Vom Fragesteller als hilfreich ausgezeichnet
  • Fehlende Kontrolle & fehlende (bzw. sehr aufwändige) Koordination verschiedener NGO mit gleichen oder ähnlichen Zielen
  • brachialer Lobbyismus (= große NGO) & geringe Reichweite (= sehr kleine NGO)
  • konstantes Dominanzbedürfnis in Bündnissen (auch mit Nicht-NGO)
  • Häufig nicht-demokratische oder nur schein-demokratische Strukturen (beispielsweise "Vererbung" von Macht innerhalb dominanter Familien)
  • im Regelfall hoher Verwaltungs- und Vermarktungsaufwand und entsprechend hohe Kosten
  • unter Umständen Geldwäsche und ähnliche (schwer kontrollierbare) Ziele
  • Intransparenz
  • "Planlose und nicht abrechenbare Etats", insbesondere wenn sie mit Steuergeldern subventioniert werden. (Subventionen werden oft als Gesamthaushalt ausgeschüttet.
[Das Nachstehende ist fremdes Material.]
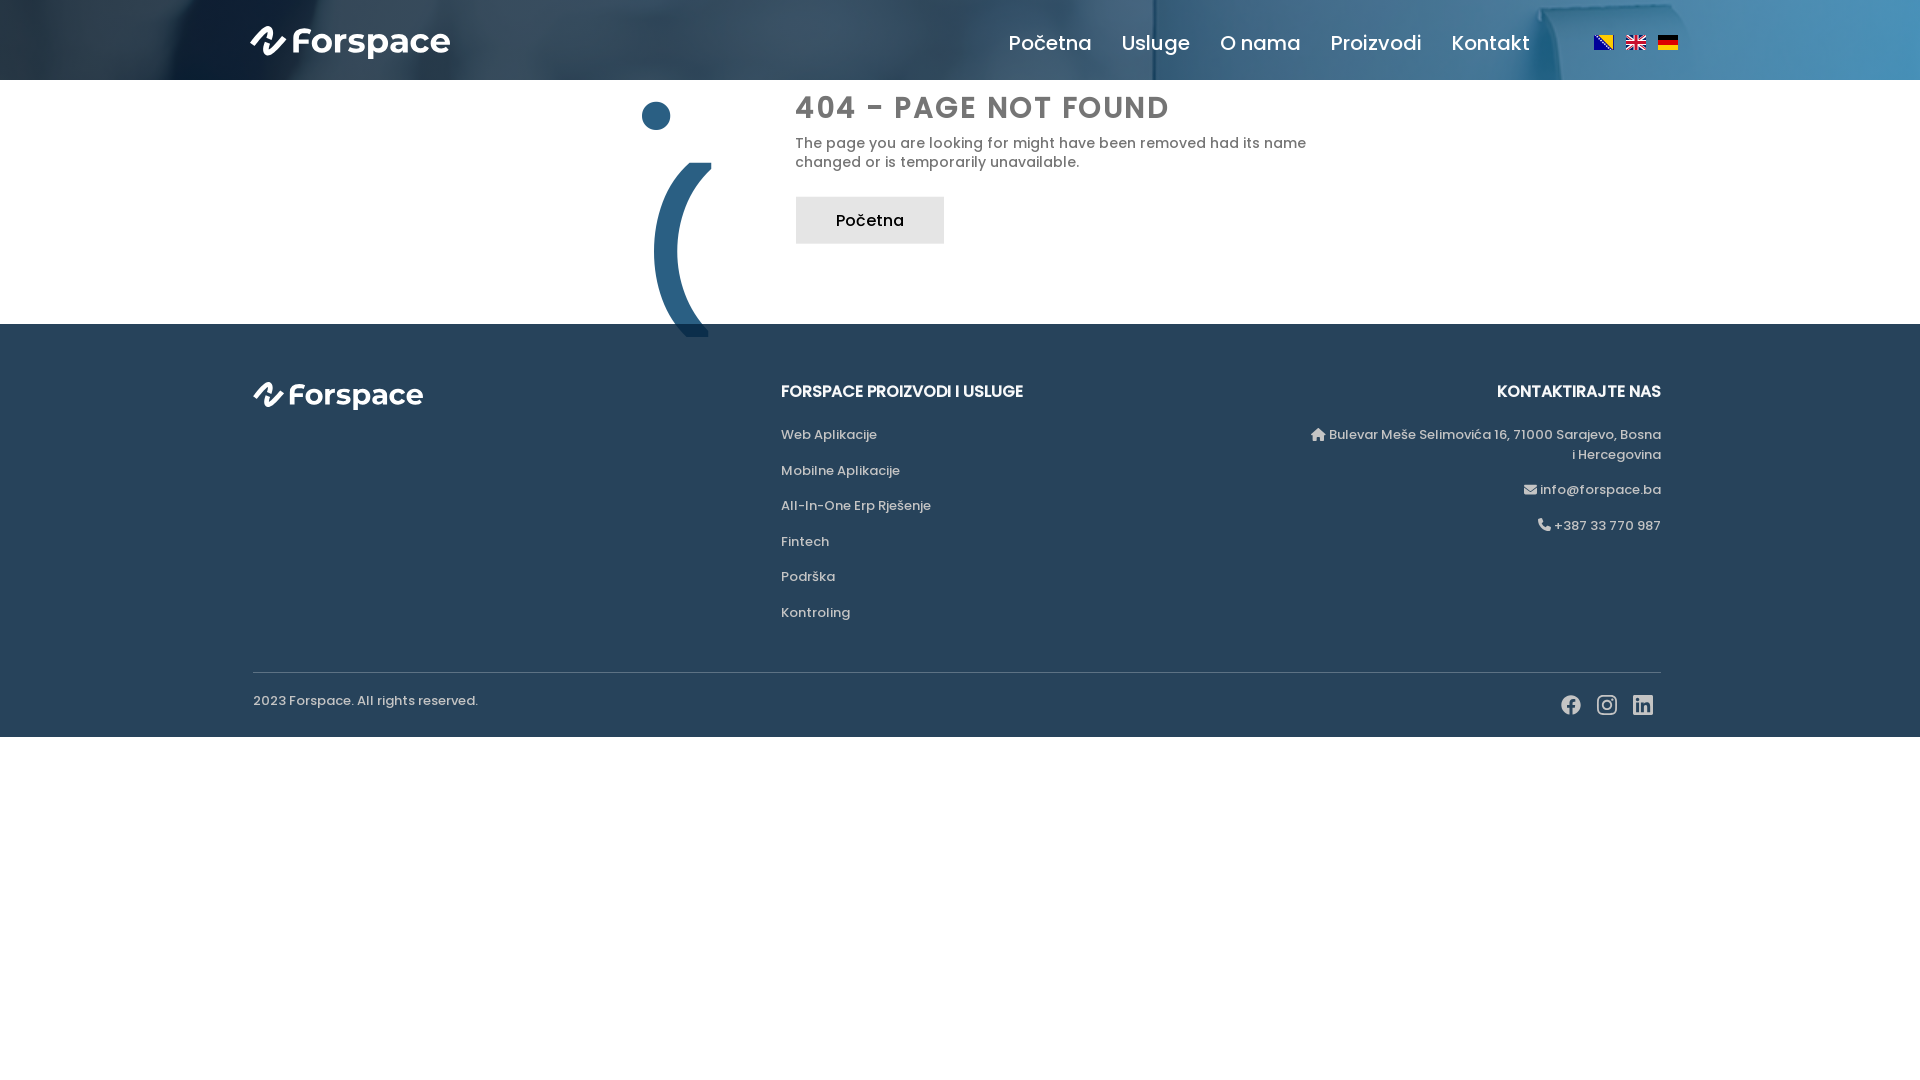 This screenshot has width=1920, height=1080. Describe the element at coordinates (1156, 43) in the screenshot. I see `Usluge` at that location.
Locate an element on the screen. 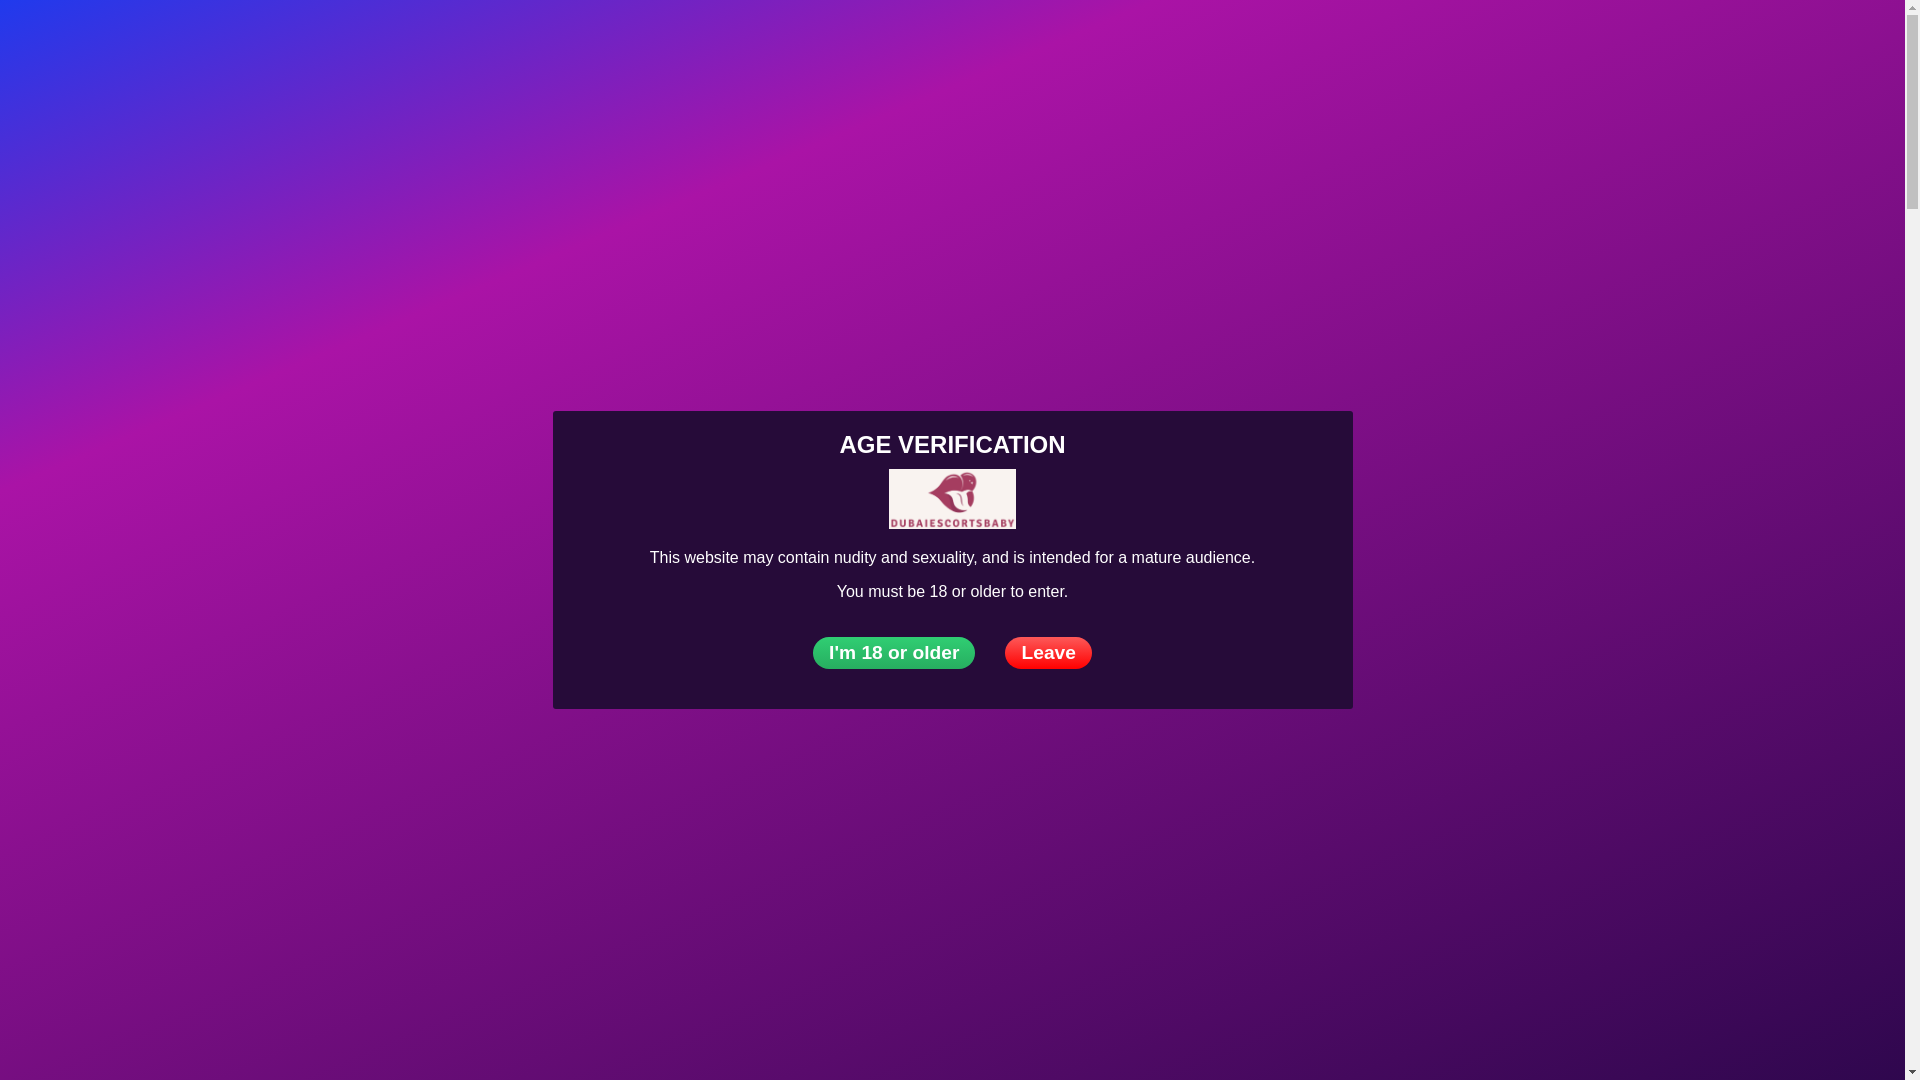 This screenshot has height=1080, width=1920. Morocco Escorts is located at coordinates (1108, 681).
Was die NGO dann innerhalb ihrer "Vereinsziele" damit genau anstellt, ist ihr überlassen. s. a. Verwaltungs- und Marketing-Kosten)

Hallo,

zu den von Unsinkable2 genannten Argumente hier noch eines:

NGO's geben sich immer den Anschein dass sie nicht profitorientiert sind. Das spart Steuern und lässt die Spendenquellen sprudeln. Es gibt aber keine Kontrolle was und wie viel die Mitarbeiter dieser Organisationen verdienen (direkt als Gehalt oder indirekt über Dienstauto, -wohnung etc.). Es muss nicht überall so sein, aber ich habe das mal bei ein paar solcher Orgs nachgerechnet und bin auf Benefits gekommen die weit über dem lagen, was sonst branchenüblich gezahlt wird.